En fazla suyun kullanıldığı sektör ise tarımdır. Ülke genelinde tüketilen toplam tatlı suyun % 70 inden fazlası tarımsal sulamada kullanılmaktadır. Dünyanın sahip olduğu su kaynaklarının sadece % 1,5 kadarı tatlı sudur ve bunun büyük kısmı tarımda kullanılmaktadır.
Nüfusun, buna bağlı olarak taleplerin büyük artış göstermesi, kullanılan su miktarının giderek ve her gün biraz daha hızla artmasına neden olmaktadır. Bunun yanı sıra uygulama hatalarına bağlı olarak kaybedilen su miktarı, uygun teknolojilerin kullanılmaması nedeniyle oluşan su kayıpları, gereğinden fazla kullanılan su, dikkatsizlik, umursamazlık, bilinçsizlik nedeniyle yapılan su israfı da inanılmaz boyutlardadır.
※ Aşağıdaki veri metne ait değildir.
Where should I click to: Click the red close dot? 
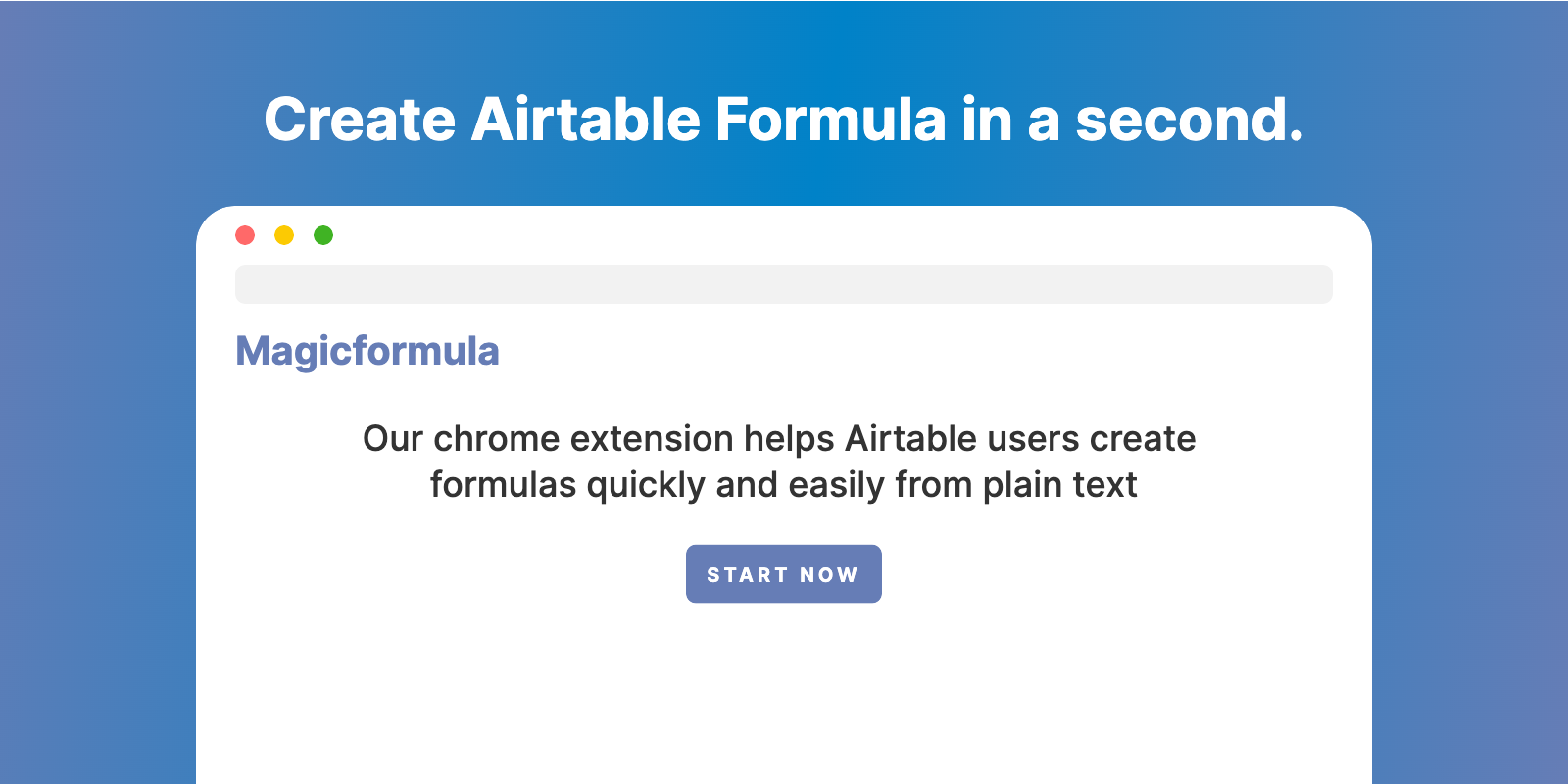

Geçtiğimiz yüz yılda dünya nüfusu 2 kat artarken, su tüketimi 6 kat artış göstermiştir. Tatlı su kaynakları azalmakta, var olanlar ise kentleşme, sanayileşme ve tarımda kullanılan kimyasal ilaçlar, gübreler nedeniyle ile birlikte hızla kirletilmektedir.
Ülkemizde kişi başına düşen tatlı su miktarı 1763 m3 tür ve bu miktar ile su sıkıntısı çeken bir ülkeyiz. Eski hesaplara göre 2025 yılında nüfüsumuz 80 milyona erişecekti. 80 milyona ulaştığımızda kişi başına kullanılabilir su miktarı 1300 m3 e düşecektir. Bu durumda milletçe büyük bir su sıkıntısına girme tahlikesi ile karşı karşıya kalacağız demektir.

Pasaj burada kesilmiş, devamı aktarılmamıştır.